[Goal of the exercise]: Take the line that contains "[region] (107, 2487)" and all lines after it, up to and including the last line of the data, and write them out exactly; nothing else belongs in the answer.

[Information provided]:
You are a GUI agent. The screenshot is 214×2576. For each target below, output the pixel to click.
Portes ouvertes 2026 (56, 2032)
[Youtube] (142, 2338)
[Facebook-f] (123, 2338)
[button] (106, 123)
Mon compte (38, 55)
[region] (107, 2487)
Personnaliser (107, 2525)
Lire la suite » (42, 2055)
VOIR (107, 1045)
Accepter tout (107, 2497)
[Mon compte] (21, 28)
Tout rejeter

[Expected output]:
[region] (107, 2487)
Personnaliser (107, 2525)
Lire la suite » (42, 2055)
VOIR (107, 1045)
Accepter tout (107, 2497)
[Mon compte] (21, 28)
Tout rejeter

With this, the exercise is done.